PASSAGE SHOWN.
Content starts

Scientific classification
- Kingdom: Animalia
- Phylum: Chordata
- Class: Mammalia
- Order: Rodentia
- Family: Muridae
- Genus: Carpomys
- Species: C. melanurus
- Binomial name: Carpomys melanurus Thomas, 1895

= Short-footed Luzon tree rat =

- Genus: Carpomys
- Species: melanurus
- Authority: Thomas, 1895
- Conservation status: DD

Species of rodent

The short-footed Luzon tree rat or greater dwarf cloud rat (Carpomys melanurus) is a species of rodent in the family Muridae. It is found only in the Philippines, specifically in northern Luzon. Its natural habitat is tropical moist montane forests. The type specimen was found on Mount Data, in an expedition by Whitehead. It was described by Oldfield Thomas in 1895.

Content ends

INFORMATION GIVEN.

Content starts

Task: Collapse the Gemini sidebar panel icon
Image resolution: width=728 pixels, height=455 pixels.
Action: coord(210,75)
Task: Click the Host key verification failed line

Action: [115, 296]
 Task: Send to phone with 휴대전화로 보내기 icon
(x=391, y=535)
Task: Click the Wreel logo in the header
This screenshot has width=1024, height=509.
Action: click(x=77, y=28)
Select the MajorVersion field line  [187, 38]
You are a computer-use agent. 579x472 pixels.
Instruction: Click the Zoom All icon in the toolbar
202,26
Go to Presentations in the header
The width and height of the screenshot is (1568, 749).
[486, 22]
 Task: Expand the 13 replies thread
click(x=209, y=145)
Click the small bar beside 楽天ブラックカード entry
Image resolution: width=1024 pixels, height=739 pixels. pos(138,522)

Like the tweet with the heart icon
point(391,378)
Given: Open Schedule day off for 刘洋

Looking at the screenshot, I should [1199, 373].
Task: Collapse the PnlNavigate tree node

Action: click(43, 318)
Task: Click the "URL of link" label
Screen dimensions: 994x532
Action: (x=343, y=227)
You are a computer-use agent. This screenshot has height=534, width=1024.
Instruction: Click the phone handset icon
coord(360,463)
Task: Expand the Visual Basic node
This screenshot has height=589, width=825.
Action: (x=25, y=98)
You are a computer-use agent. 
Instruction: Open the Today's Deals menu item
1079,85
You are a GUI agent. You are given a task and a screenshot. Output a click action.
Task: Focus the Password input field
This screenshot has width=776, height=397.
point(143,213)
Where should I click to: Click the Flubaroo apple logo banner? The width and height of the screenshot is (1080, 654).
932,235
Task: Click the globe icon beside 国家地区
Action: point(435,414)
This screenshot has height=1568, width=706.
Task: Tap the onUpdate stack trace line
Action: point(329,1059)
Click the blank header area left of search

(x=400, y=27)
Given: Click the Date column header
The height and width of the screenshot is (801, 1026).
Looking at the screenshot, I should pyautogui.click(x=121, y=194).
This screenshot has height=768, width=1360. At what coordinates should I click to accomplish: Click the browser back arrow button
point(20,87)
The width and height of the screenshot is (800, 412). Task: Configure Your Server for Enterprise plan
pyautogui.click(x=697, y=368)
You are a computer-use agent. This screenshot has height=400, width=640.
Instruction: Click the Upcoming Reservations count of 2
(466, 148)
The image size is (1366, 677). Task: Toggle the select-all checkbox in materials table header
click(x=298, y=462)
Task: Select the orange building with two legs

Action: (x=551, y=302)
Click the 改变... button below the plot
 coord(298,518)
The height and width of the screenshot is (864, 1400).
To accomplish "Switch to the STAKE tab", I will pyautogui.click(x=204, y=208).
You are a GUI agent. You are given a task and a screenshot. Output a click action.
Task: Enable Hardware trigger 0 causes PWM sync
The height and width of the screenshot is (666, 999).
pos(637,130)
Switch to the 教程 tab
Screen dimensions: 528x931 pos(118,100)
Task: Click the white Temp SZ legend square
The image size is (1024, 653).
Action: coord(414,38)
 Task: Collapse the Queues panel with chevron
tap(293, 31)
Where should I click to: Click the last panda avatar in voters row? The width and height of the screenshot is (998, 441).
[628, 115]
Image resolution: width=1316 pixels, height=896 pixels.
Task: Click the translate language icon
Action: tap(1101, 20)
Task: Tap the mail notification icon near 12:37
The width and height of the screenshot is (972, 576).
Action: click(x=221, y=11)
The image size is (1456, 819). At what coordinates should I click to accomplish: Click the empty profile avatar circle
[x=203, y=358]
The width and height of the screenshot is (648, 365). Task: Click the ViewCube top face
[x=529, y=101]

Content ends

WORK REQUEST A. In the short-footed Luzon tree rat text, why are the species' authority and binomial name given with "Thomas, 1895"?
WORK REQUEST B. Reproduce the stretch of the short-footed Luzon tree rat text from "The short-footed Luzon" through "Thomas in 1895.".
WORK REQUEST C. Carry on the short-footed Luzon tree rat text from its last sentence.

EXPECTED ANSWER A. The text states that the species was described by Oldfield Thomas in 1895. Those entries credit him as the describer and give the year of the description.

EXPECTED ANSWER B.
The short-footed Luzon tree rat or greater dwarf cloud rat (Carpomys melanurus) is a species of rodent in the family Muridae. It is found only in the Philippines, specifically in northern Luzon. Its natural habitat is tropical moist montane forests. The type specimen was found on Mount Data, in an expedition by Whitehead. It was described by Oldfield Thomas in 1895.

EXPECTED ANSWER C.
== Description ==
Fur soft, thick, and woolly. General colour deep fulvous, coarsely lined with black. Under surface and inner sides of limbs dull yellowish white, the bases of the hairs slate. Ears of medium size, well haired, dark brown, nearly black. Limbs to wrists and ankles furred and coloured like body. Metapodials brown mesially, laterally and on the digits white. Tail longer than head and body, its basal inch or two thickly furry like the body, and of the same colour; the rest closely covered with shining black hairs, some 5 to 7 millimeters in length, entirely hiding the scales; not specially tufted at tip.

Skull with the nasals broad in front, abruptly narrowing backward. Interorbital region narrow, broader in front than behind, and the traces of ridges mounting on to the top, and approaching each other to within 2 millimeters in the middle line. Palatal foramina parallel-sided, attaining at once their greatest width anteriorly. Palate ending opposite the front edge of the second molar (M2).

Teeth broad and heavy. Incisors broad, slightly flattened in front in old specimens; dark yellow above, rather more whitish below. Molars very broad and large, their combined length exceeding that of the palatal foramina.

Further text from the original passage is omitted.